Colombia no puede volver a caer en el círculo del terror que marcó los años noventa, ni rendirse otra vez ante las fauces del narcoterrorismo.
Hoy, las redes sociales —ese llamado quinto poder— han descentralizado la comunicación. Ya no está exclusivamente en manos de los grandes medios. Voces independientes, tiktokers, influencers y líderes de opinión están narrando una realidad que muchos intentan silenciar: la profunda injusticia social que atraviesa nuestro país.
Por eso, alzamos la voz para exigir condiciones reales de seguridad y protección efectiva para quienes defienden los derechos humanos y construyen, día a día, un país más justo.
Lo sucedido en Bogotá y Cali no es un hecho aislado: es la punta del iceberg. Cientos de líderes y lideresas han sido perseguidos, amenazados y asesinados. Aunque se refuercen sus esquemas de seguridad, sus vidas quedan marcadas. Vivir bajo escolta no es vivir: es sobrevivir.
Si realmente aspiramos a la paz, debemos empezar por desarmar los corazones, fomentar la reconciliación y el respeto mutuo.

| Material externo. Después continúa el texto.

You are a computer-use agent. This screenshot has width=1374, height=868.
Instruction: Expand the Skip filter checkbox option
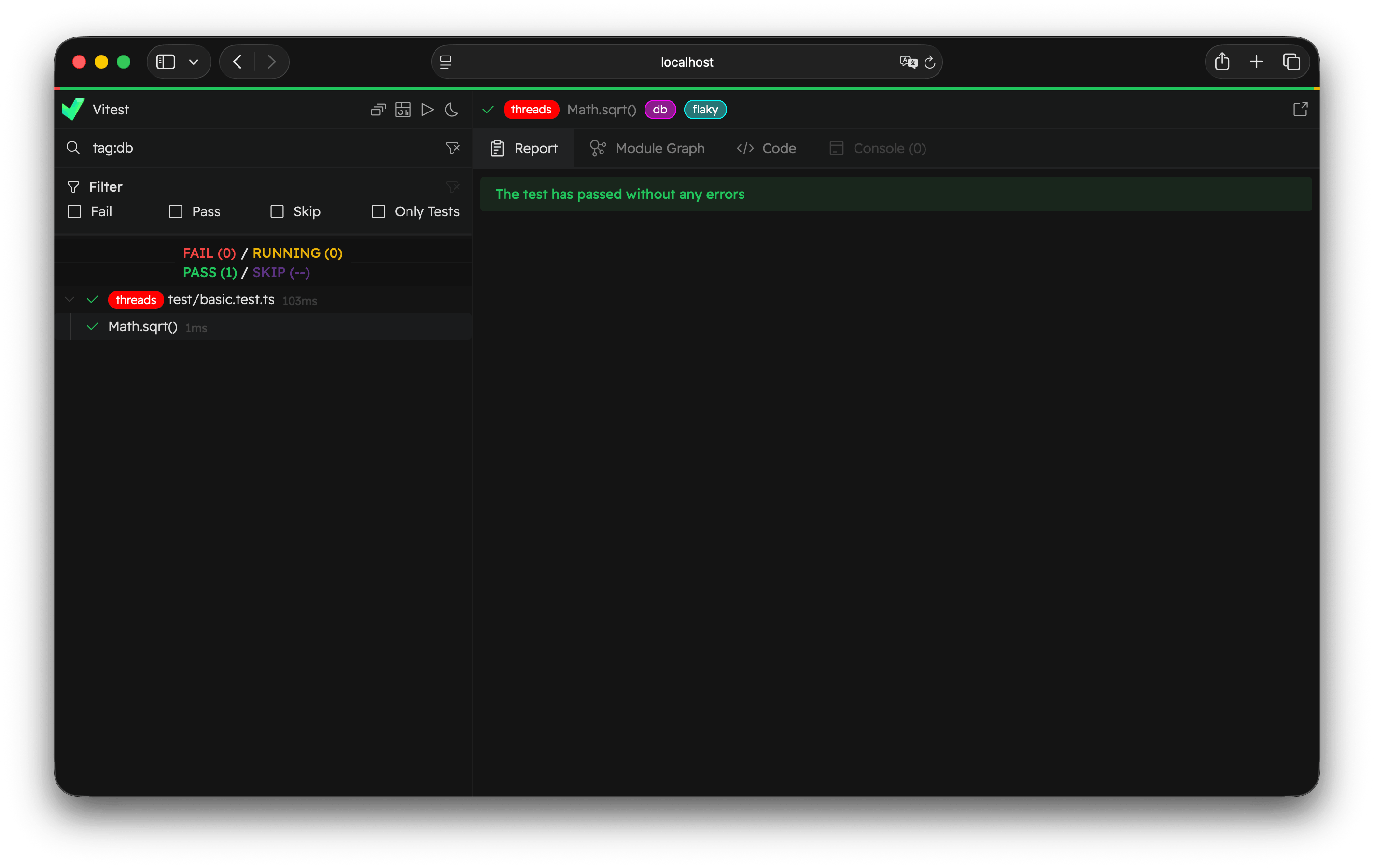(277, 211)
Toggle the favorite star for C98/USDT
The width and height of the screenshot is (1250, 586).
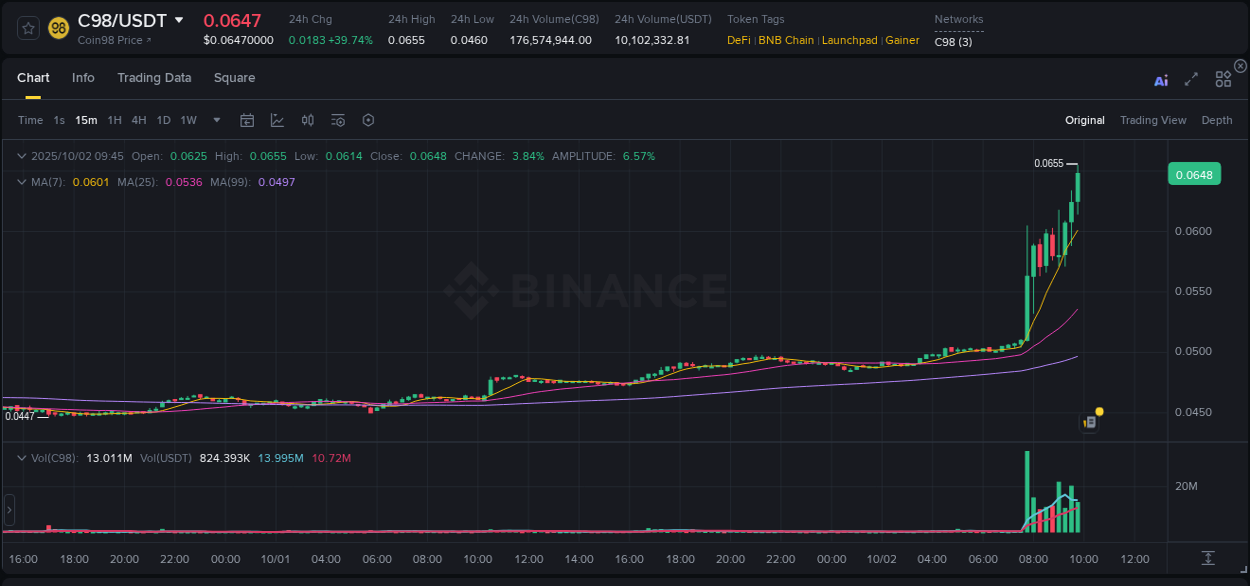click(x=27, y=28)
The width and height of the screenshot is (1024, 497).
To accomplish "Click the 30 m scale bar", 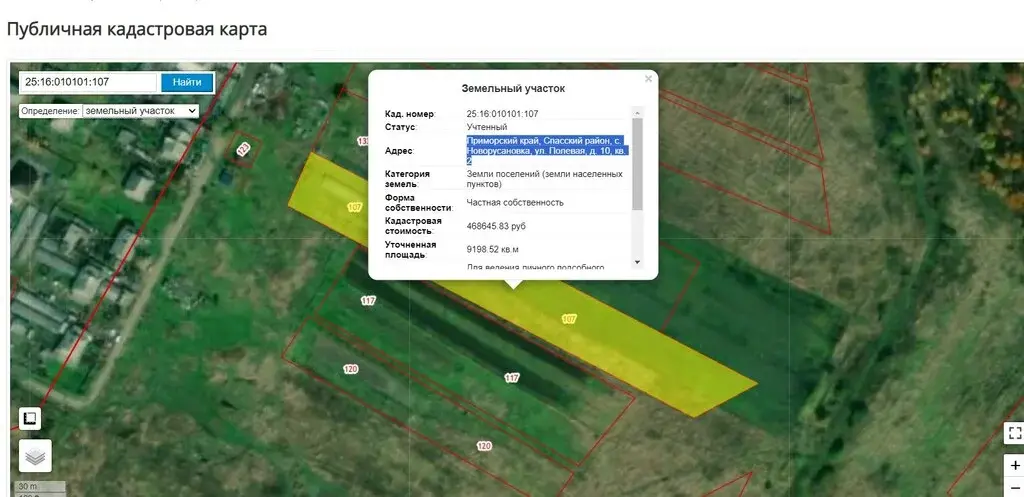I will click(39, 487).
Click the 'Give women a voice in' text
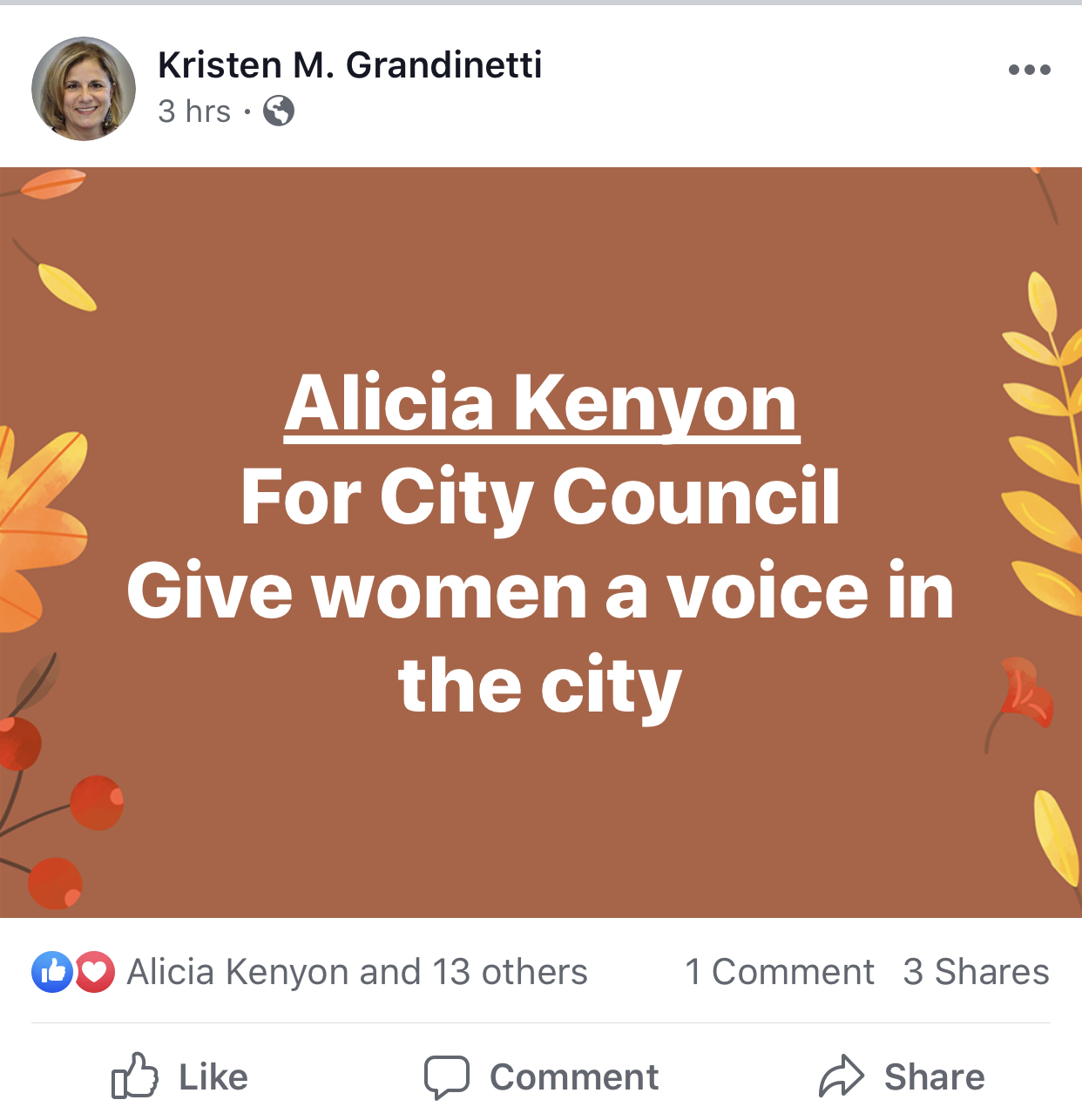This screenshot has width=1082, height=1120. [x=541, y=591]
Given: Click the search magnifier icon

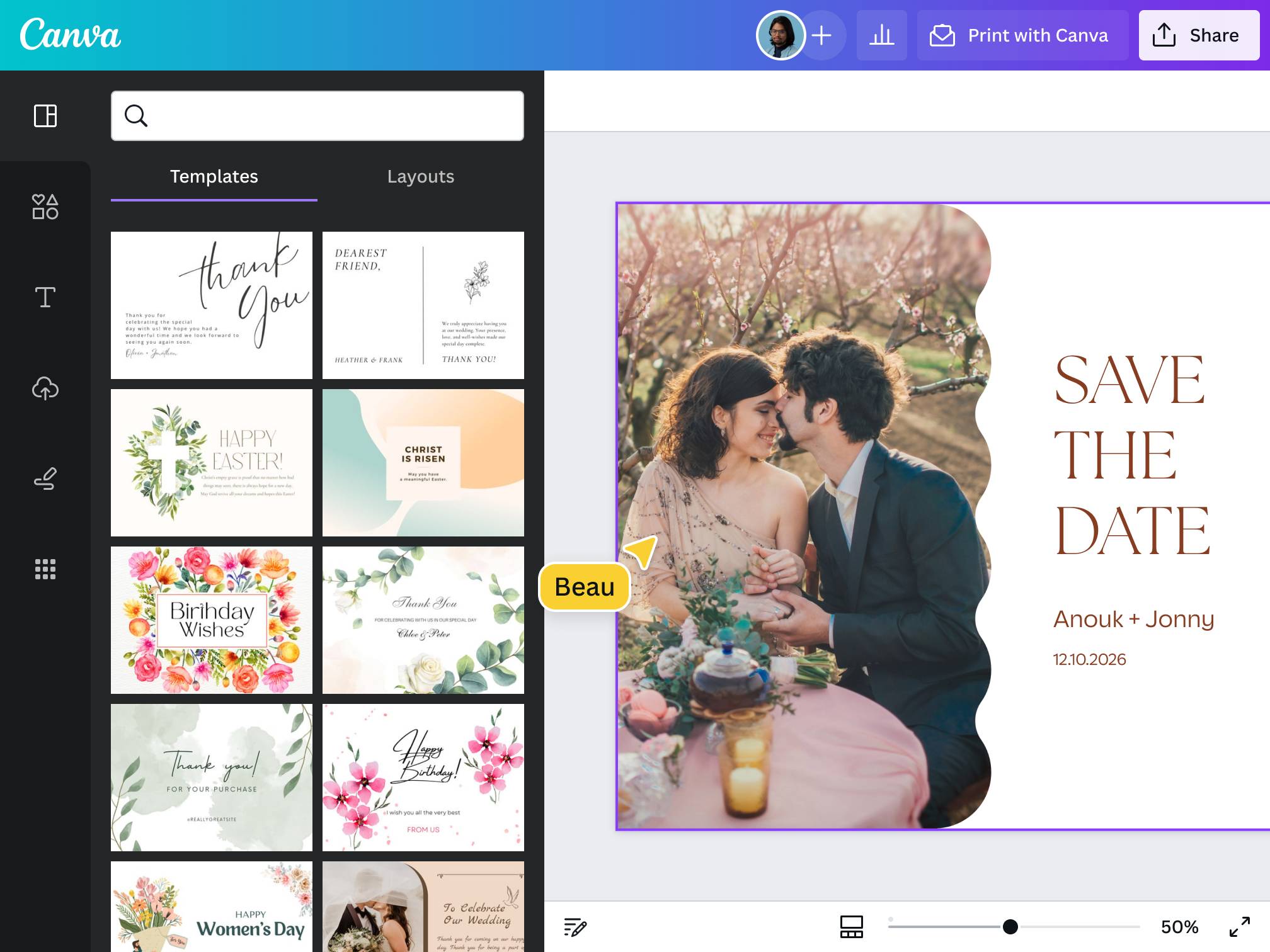Looking at the screenshot, I should click(x=136, y=116).
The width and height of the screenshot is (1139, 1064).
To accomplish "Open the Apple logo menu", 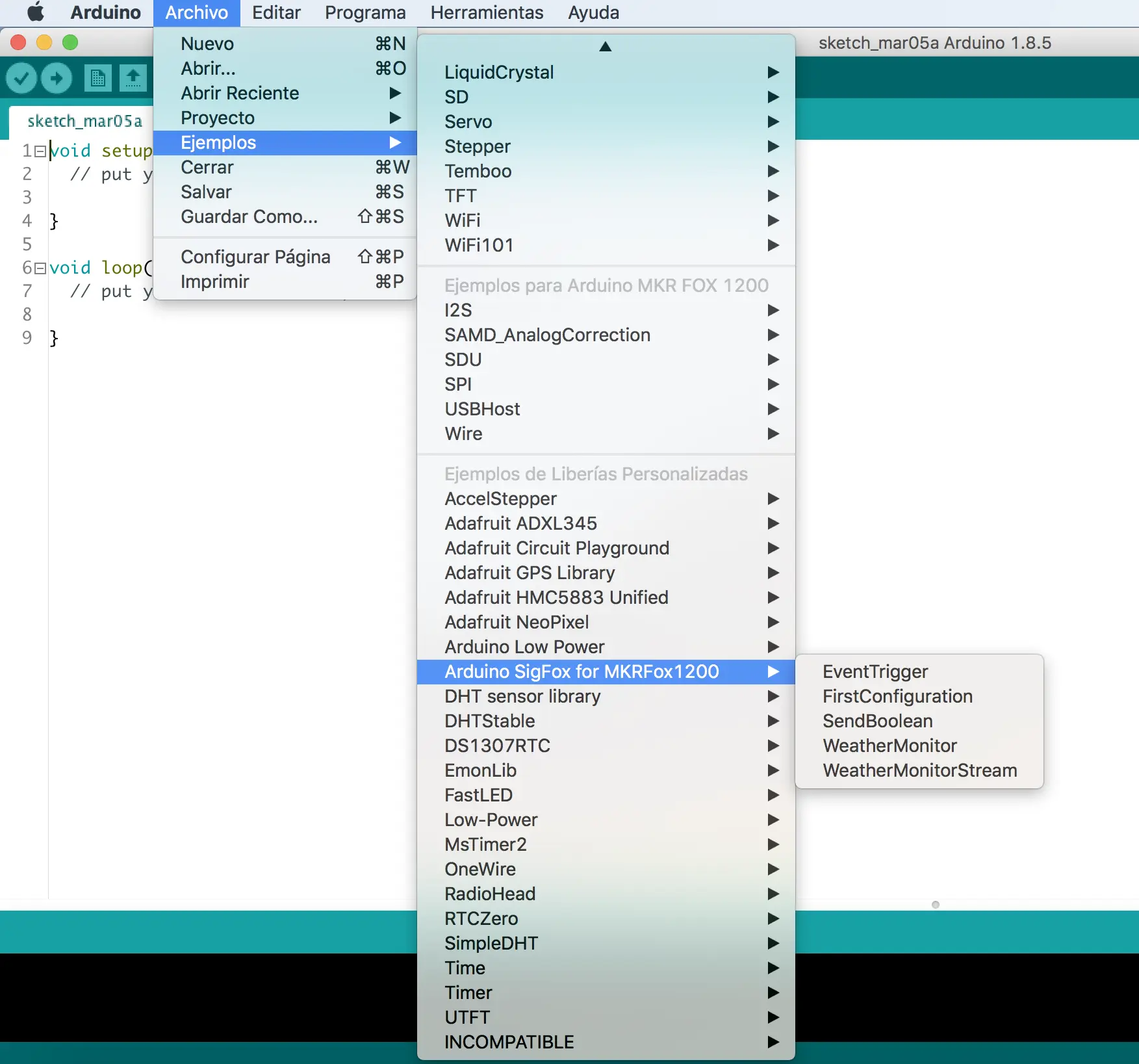I will pyautogui.click(x=36, y=12).

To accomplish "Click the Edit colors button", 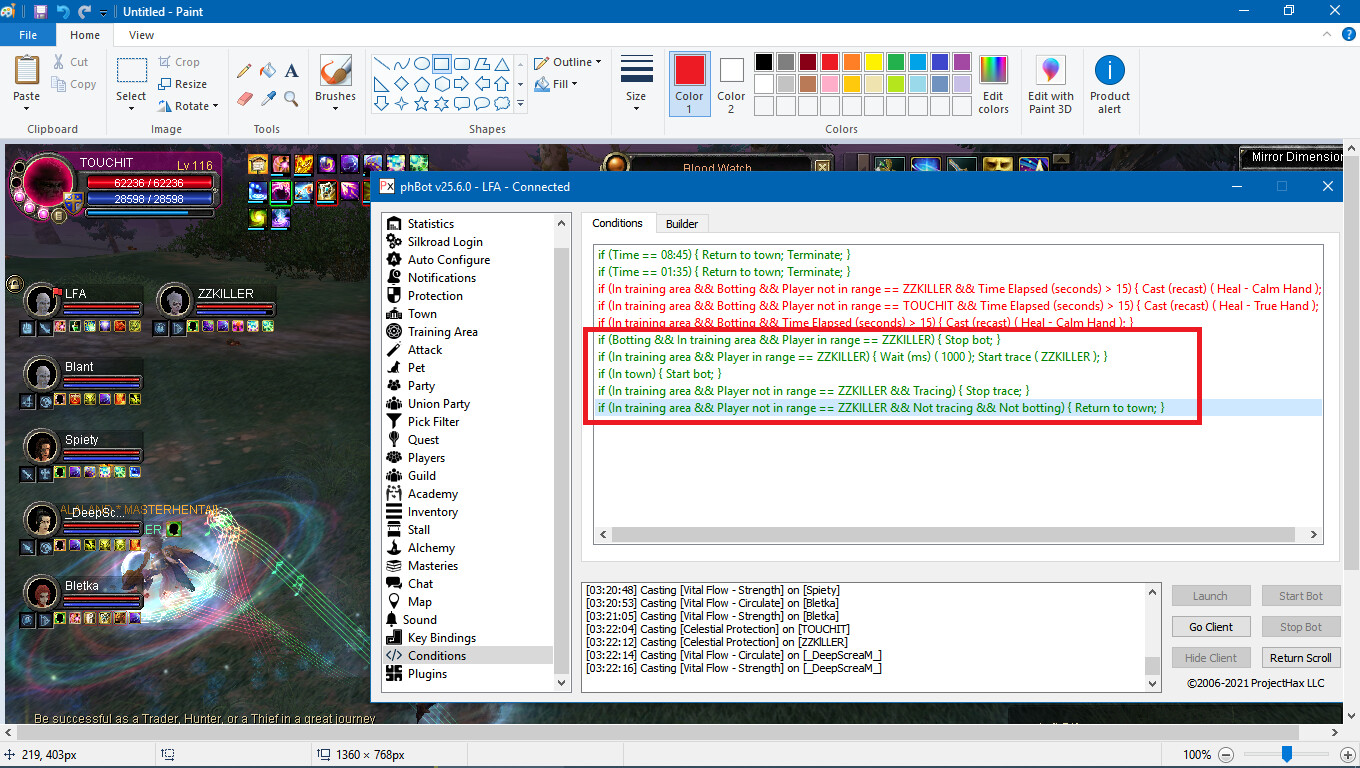I will pyautogui.click(x=993, y=84).
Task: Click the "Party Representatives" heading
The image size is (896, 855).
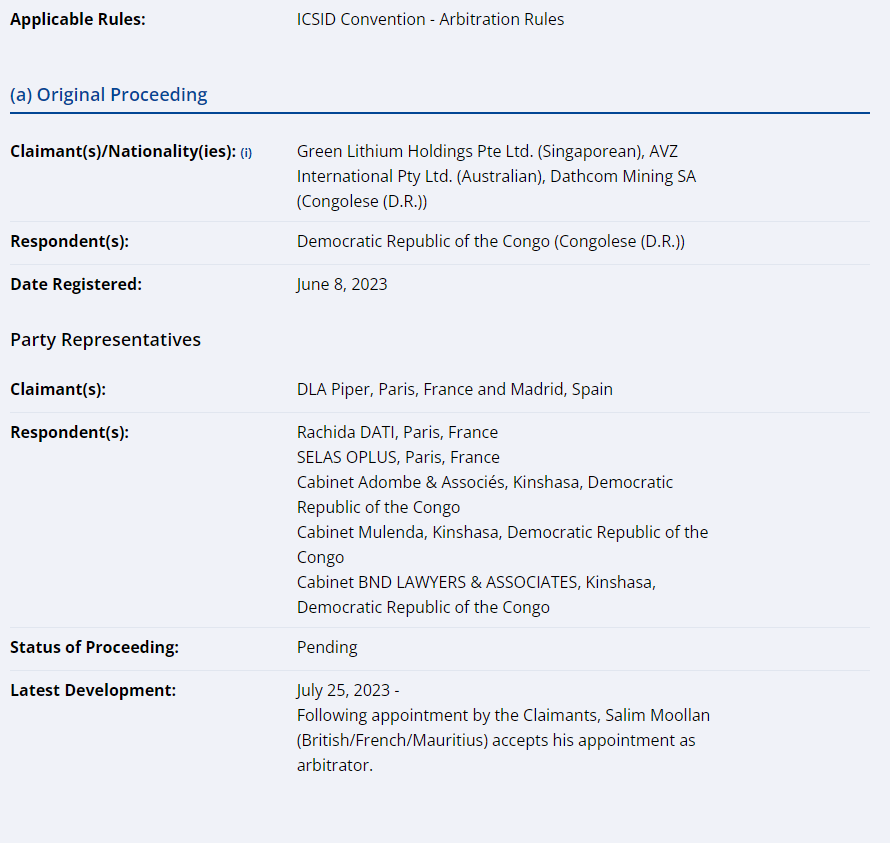Action: click(x=105, y=340)
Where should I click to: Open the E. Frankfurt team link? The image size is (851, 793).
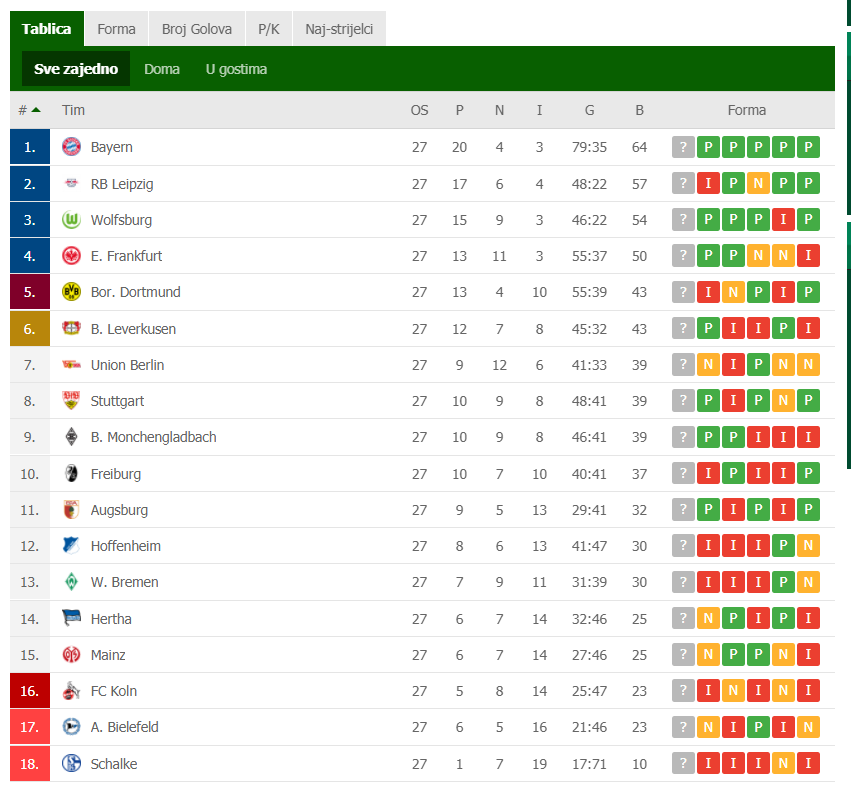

Pero, ¿están dispuestos quienes han detentado el poder durante décadas a permitir ese cambio? ¿Cuánto les incomoda un gobierno que busca redistribuir privilegios y garantizar derechos?
Este gobierno ha puesto en el centro del poder a los históricamente excluidos: afrodescendientes, indígenas, campesinos, sectores populares, diversidades sexuales y juventudes marginadas. Ha llevado recursos a territorios olvidados, pero muchas de estas acciones siguen siendo invisibilizadas por medios que privilegian el escándalo sobre el reconocimiento.
La violencia política en Colombia tiene un patrón cíclico, que se agudiza en cada periodo electoral. Desde los años noventa —con los asesinatos de Pizarro, el atentado contra Antonio Navarro, y el genocidio impune contra la Unión Patriótica— se han acallado sistemáticamente las voces que proponen un país distinto.
La reciente marcha del silencio, paradójicamente, me deja muda. Claro que hay que marchar por la vida. ¡La vida es sagrada! Y es una lástima que el profe Mockus se haya alejado del verde: su presencia, como la de Navarro, sigue siendo un faro. Cada gesto suyo conmueve. Pero incluso sus llamados a la unión y reconciliación hoy me resultan difíciles de procesar. ¿Reconciliación con quién? ¿Con quienes nunca han querido reconciliarse? ¿Con quienes siguen estigmatizando y excluyendo?
Yo me reconcilio con quienes también quieren hacerlo conmigo. No con quienes me niegan, me despojan o me juzgan. ¿Qué futuro le espera entonces a la dejación de armas? ¿Qué sentido tiene hablar de paz si seguimos social y emocionalmente sindicados?
Ahora todos parecen expertos en derecho constitucional, lo defienden con fervor… pero en 1991 eran pocos los que realmente lo apoyaban. Muchos de quienes hoy lo invocan, entonces lo habrían rechazado.
Mientras tanto, nadie habla de lo que pasa en los barrios: robos, asesinatos, desapariciones. Tal vez por ellos sí marcharía. Porque no tienen voz ni medios. Son el pueblo: los “nadies”, los “de a pie”, los que sostienen este país sin que se les reconozca nada.
Cientos de jóvenes siguen atrapados en la pobreza estructural, marginados por el hambre, mientras un Congreso protege sin pudor los intereses de sus patronos como si fueran los del pueblo.
El debate entre la vida y la muerte no se reduce a una figura pública. Se juega cada día en la suerte de miles que no dependen de redes sociales ni de pantallas, sino de la voluntad de sobrevivir con lo justo.
Quitémonos las gafas del privilegio. Miremos de frente lo que está ocurriendo. Y no solo en Colombia: el planeta entero está al borde. El clima es cada vez más errático. El nivel del mar ha subido entre 20 y 23 centímetros desde 1880, producto del derretimiento de glaciares, la expansión térmica de los océanos y un modelo económico basado en la depredación: petróleo, minerales, agua, vida.
El pastoreo masivo para la producción de carne ha destruido suelos fértiles. Estamos presos del dinero, atrapados en un consumo compulsivo que promete placeres inmediatos y nos aleja de los procesos profundos y necesarios.
El mundo también se debate entre la vida y la muerte. Cada vez más caliente. Cada vez más desigual. Y en esa lucha por la equidad, los pueblos han puesto los muertos. Porque la verdadera diferencia está entre un modelo que distribuye con justicia y otro que concentra con violencia.
Es tiempo de mirar con otros ojos. Es tiempo de actuar.